This brief but brilliant work is taken from Helmut Walcha's "Fünfundzwanzig Choralvorspiele", published by C. F. Peeters in 1954.
Helmut Walcha (October 27, 1907 in Leipzig – August 11, 1991 in Frankfurt) was a blind German organist who specialized in the works of the Dutch and German baroque masters and is known for his recordings of the complete organ works of Johann Sebastian Bach.

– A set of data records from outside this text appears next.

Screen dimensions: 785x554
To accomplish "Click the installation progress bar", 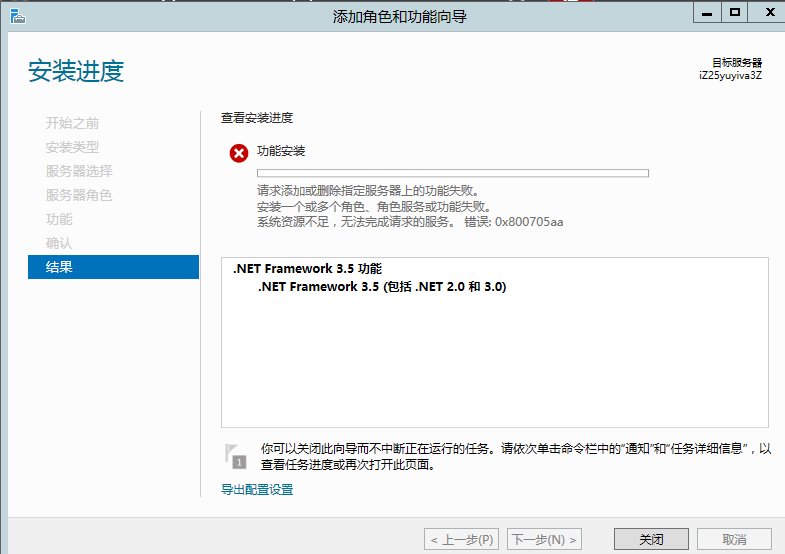I will pyautogui.click(x=452, y=173).
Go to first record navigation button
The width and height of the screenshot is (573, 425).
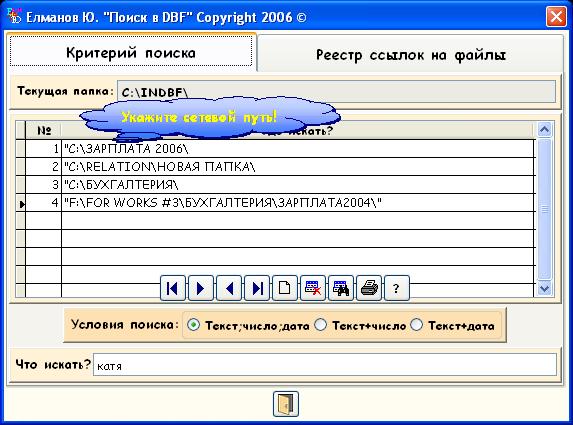172,288
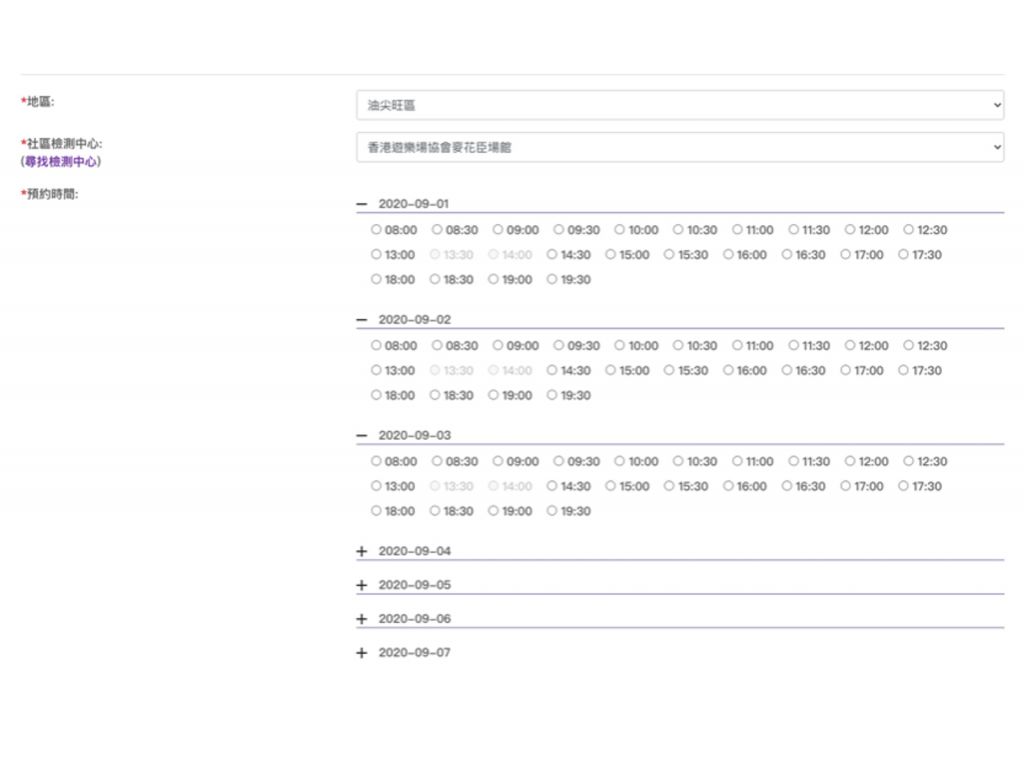This screenshot has width=1024, height=767.
Task: Open the 社區檢測中心 centre dropdown
Action: 679,147
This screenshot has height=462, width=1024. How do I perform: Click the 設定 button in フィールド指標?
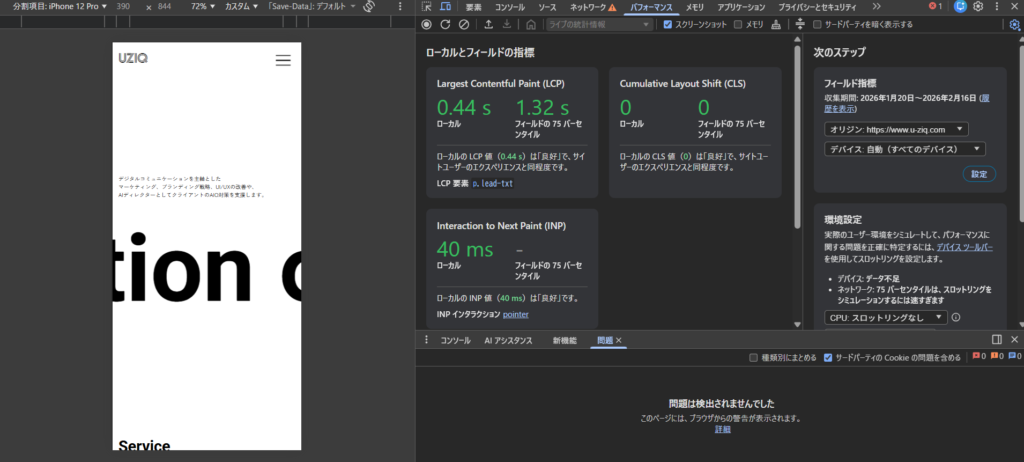coord(979,174)
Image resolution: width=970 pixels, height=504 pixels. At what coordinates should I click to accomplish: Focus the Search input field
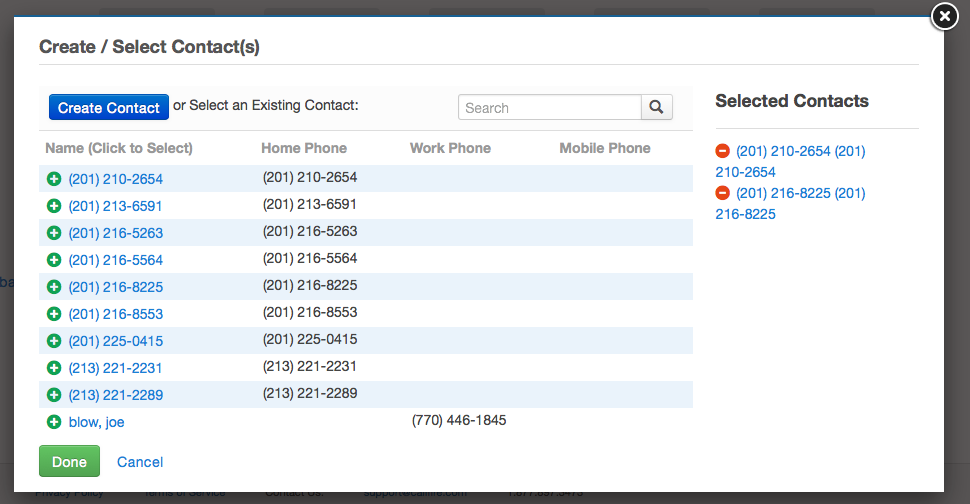549,108
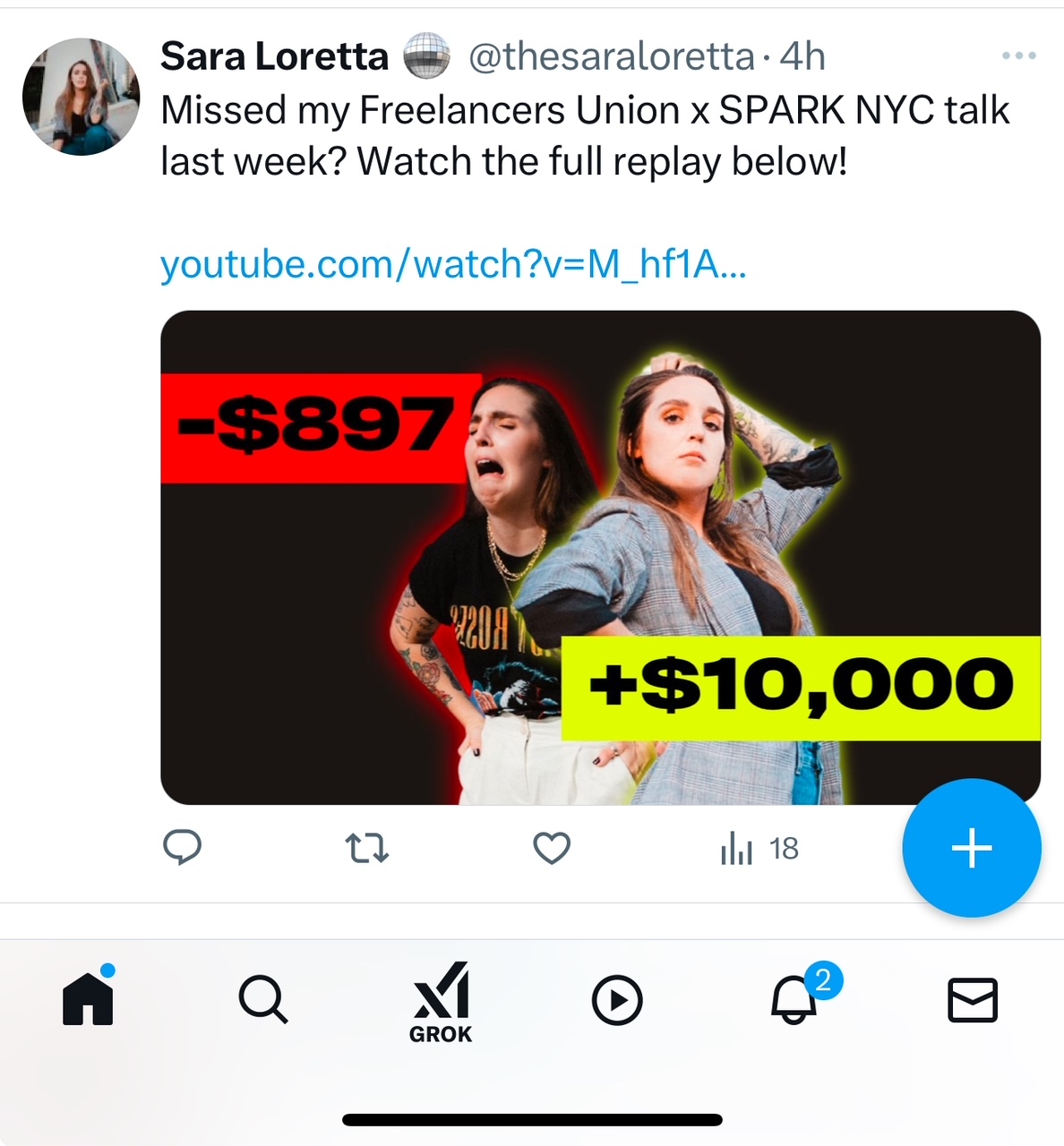The image size is (1064, 1146).
Task: Compose a new post with the plus button
Action: (972, 848)

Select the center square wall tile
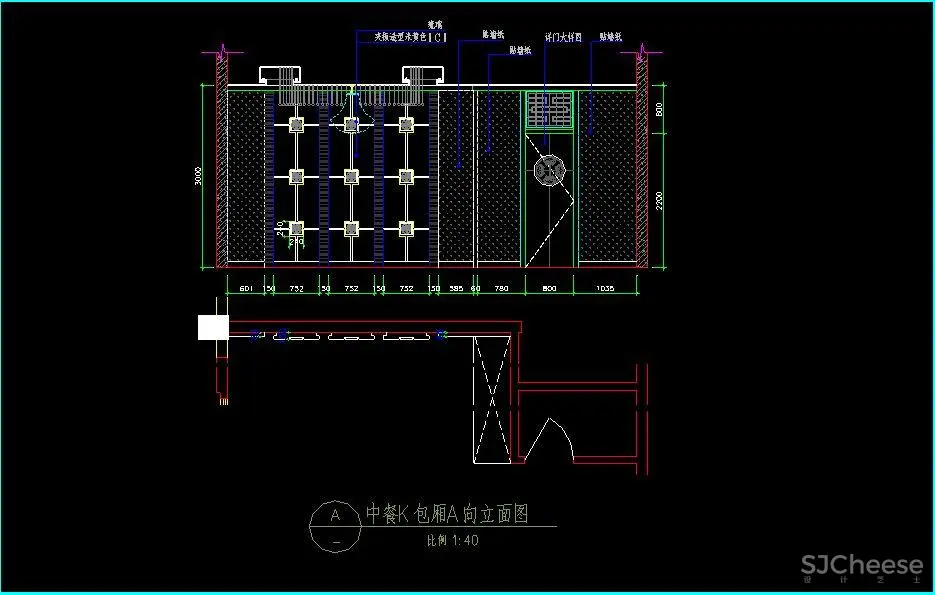click(x=351, y=177)
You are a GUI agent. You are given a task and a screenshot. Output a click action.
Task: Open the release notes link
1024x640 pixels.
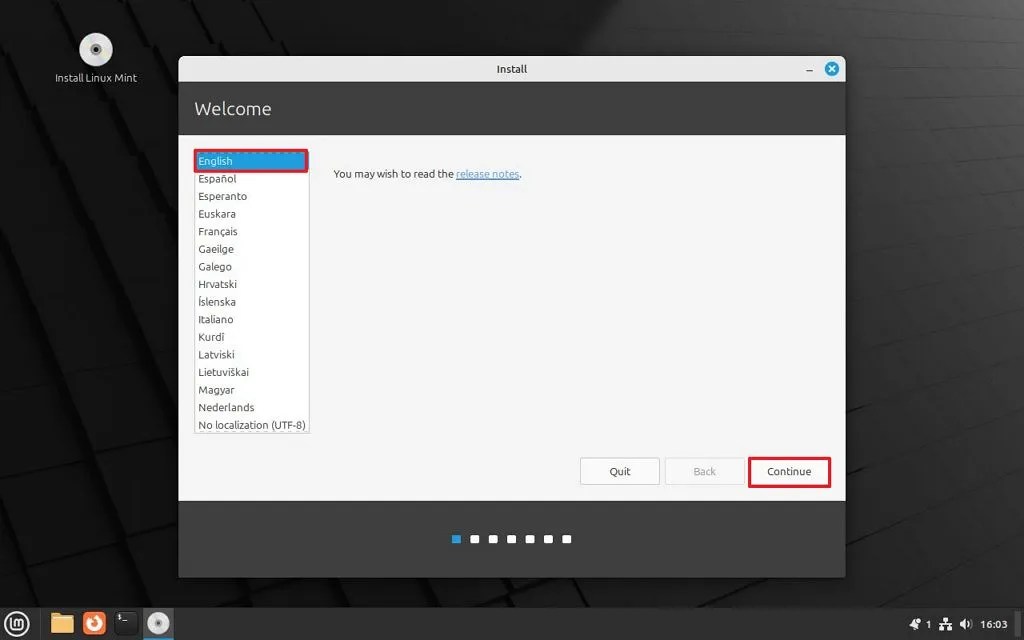[x=487, y=173]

Born in Leipzig, Walcha was blinded at age 19 after vaccination for smallpox. Despite his disability, he entered the Leipzig Conservatory and became an assistant at the Thomaskirche to Günther Ramin, who was professor of organ at the conservatory and cantor at St. Thomas'. In 1929, Walcha accepted a position in Frankfurt am Main at the Friedenskirche and remained in Frankfurt for the rest of his life. From 1933 to 1938 he taught at the Hoch Conservatory. In 1938 he was appointed professor of organ at the Musikhochschule in Frankfurt and organist of the Dreikönigskirche in 1946. He retired from public performance in 1981.
Walcha also composed for the organ. He published four volumes of original chorale preludes, published by C. F. Peters, as well as arrangements for organ of orchestral works written by others.
He lectured on organ music and composition (illustrated by his own playing) at the Hoch Conservatory and the Frankfurt Musikhochschule. One other contribution to music scholarship is his attempted completion of the final (unfinished) fugue of The Art of Fugue.
This work glitters with the brilliant lights of the Epiphany. Walcha calls for the principal chorus on the manuals and reeds in the pedal for the cantus. I interpreted "principal chorus" to include mixtures, and you'll just how brilliant and appropriate the Hereford mixtures sound!
Americans will know this tune as "Neander" and will mostly likely associate it with the Easter text, "He is risen!"
A photo of Walcha is included, as well as photos of the Friedenskirche and the Dreikönigskirche.